§ EXPLORER LE MATÉRIEL:
1. D'après l'article sur Jean d'Ormesson, en quelle année a-t-il obtenu l'agrégation de philosophie ?
2. Quels journaux et revues l'article sur Jean d'Ormesson cite-t-il parmi ceux avec lesquels il a collaboré ?
3. Rédigez la suite de l'article sur Jean d'Ormesson, en reprenant après sa dernière phrase.

§ EXTRAIT FOURNI:
:::::
Il était l'une des personnalités littéraires les plus influentes et les plus réputées du pays. L'écrivain et académicien Jean d'Ormesson est décédé la nuit dernière à l'âge de 92 ans, des suites d'une crise cardiaque, à son domicile de Neuilly-sur-Seine (Hauts-de-Seine). Sa fille unique, Heloïse D'ormesson - qu'il a eu avec Françoise Béghin - a annoncé le décès dans la matinée, confirmant ainsi une information révélée un peu plus tôt par le site Métropolitain.
Journaliste puis écrivain avant d'être "immortel"
Né à Paris le 16 juin 1925 d'un père ambassadeur de France et d'une mère issue d'une famille monarchiste catholique, Jean d'Ormesson passe son enfance au château de Saint-Fargeau (Yonne), propriété familiale du côté maternel, se déplaçant souvent au gré des missions diplomatiques de son père, notamment en Allemagne, en Roumanie et au Brésil. Après avoir effectué l'essentiel de sa scolarité en suivant des cours par correspondance, il obtient son Baccalauréat en 1943, à sa deuxième tentative, puis intègre le Lycée Henry IV en Hypokhâgne avant de faire son entrée à l'École normale supérieure, où il suivra notamment les cours du philosophe Louis Althuser. Sortant du prestigieux établissement avec une licence en lettres et en histoire sous le bras, il obtient également l'agrégation de philosophie en 1949 avant de démarrer une carrière journalistique, collaborant avec plusieurs journaux tels que Paris-Match, Ouest-France, Nice Matin ou encore la revue philosophique "Diogène", dont il deviendra le Directeur général en 1976.
:::::
§ DONNÉES FOURNIES:

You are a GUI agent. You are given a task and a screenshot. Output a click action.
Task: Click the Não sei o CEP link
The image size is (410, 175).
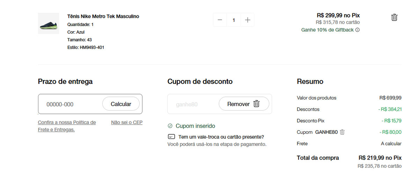127,123
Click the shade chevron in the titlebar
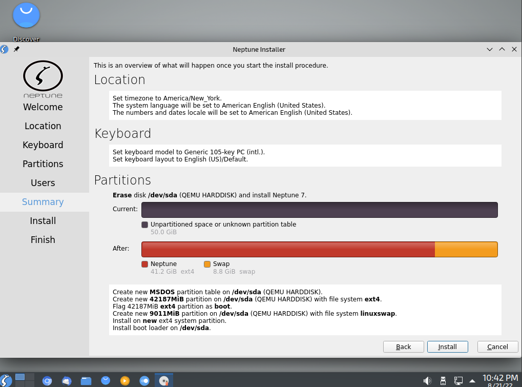Image resolution: width=522 pixels, height=387 pixels. pos(489,49)
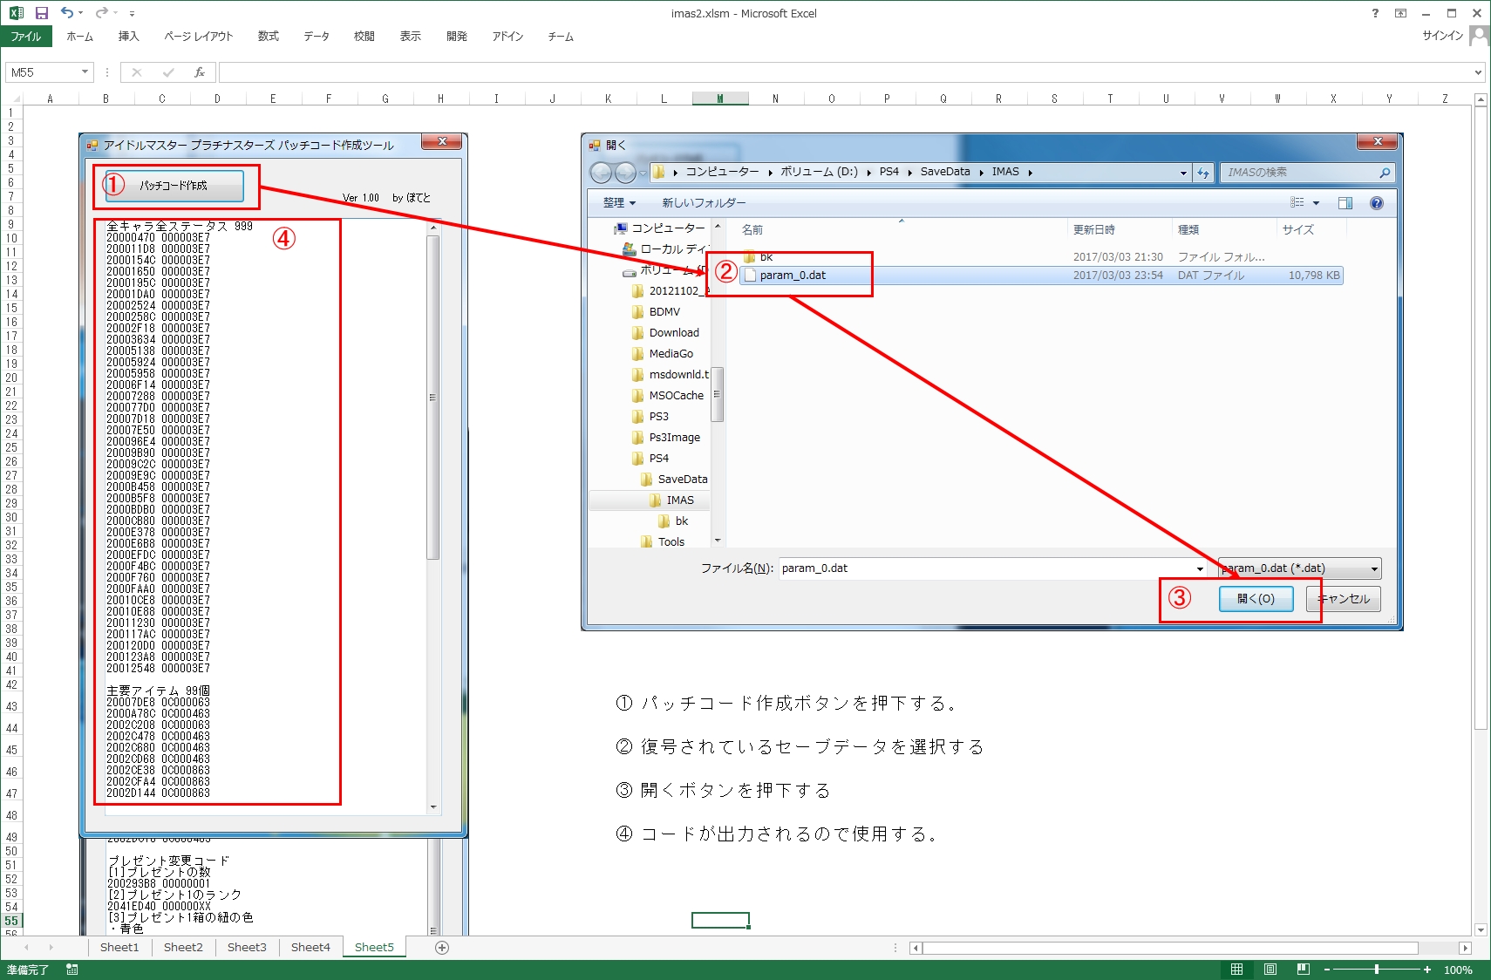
:::::
§ RÉPONSES FOURNIES:
1. En 1949.

2. Paris-Match, Ouest-France, Nice Matin et la revue « Diogène ».

3.
Nommé parallèlement secrétaire général de l'UNESCO en 1950 grâce aux relations de son père, après avoir déjà participé à plusieurs conférences internationales en tant que membre de délégations françaises, il va en outre travailler au sein de plusieurs cabinets ministériels à partir de 1958, tout en publiant son premier roman "L'amour est un plaisir", en 1956. Nommé président du directoire de la société de gestion du Figaro en 1974, il va diriger le quotidien jusqu'à sa démission en 1977. Une période marquée par ses écrits sur la Guerre du Viêt-Nam qui inspireront au chanteur Jean Ferrat la célèbre chanson "Un air de liberté", dans laquelle l'artiste s'en prendra au journaliste à qui il reprochait d'approuver les guerres coloniales. Après son départ du Figaro, Jean d'Ormesson continuera toutefois d'y tenir une chronique régulière jusqu'en 1983. En 1974, il publie ce qui sera l'un de ses plus grands succès littéraires "Au plaisir de Dieu", dans lequel il relate ses jeunes années passées au château de Saint-Fargeau. D'autres ouvrages à succès suivront comme "Dieu, sa vie, son œuvre" (1981), "Jean qui grogne et Jean qui rit" (1984), "Histoire du juif errant (1991), "La douane de mer" (1994), ou encore "Presque rien sur presque tout" (1996). Récompensé pour l'ensemble de son œuvre par le prix Chateaubriand en 1994, il continuera de publier de nombreux ouvrages jusqu'aux années 2010 et s'essaiera même au cinéma en 2012, en interprétant le rôle du président de la République dans le film "Les saveurs du palais", aux côtés de Catherine Frot.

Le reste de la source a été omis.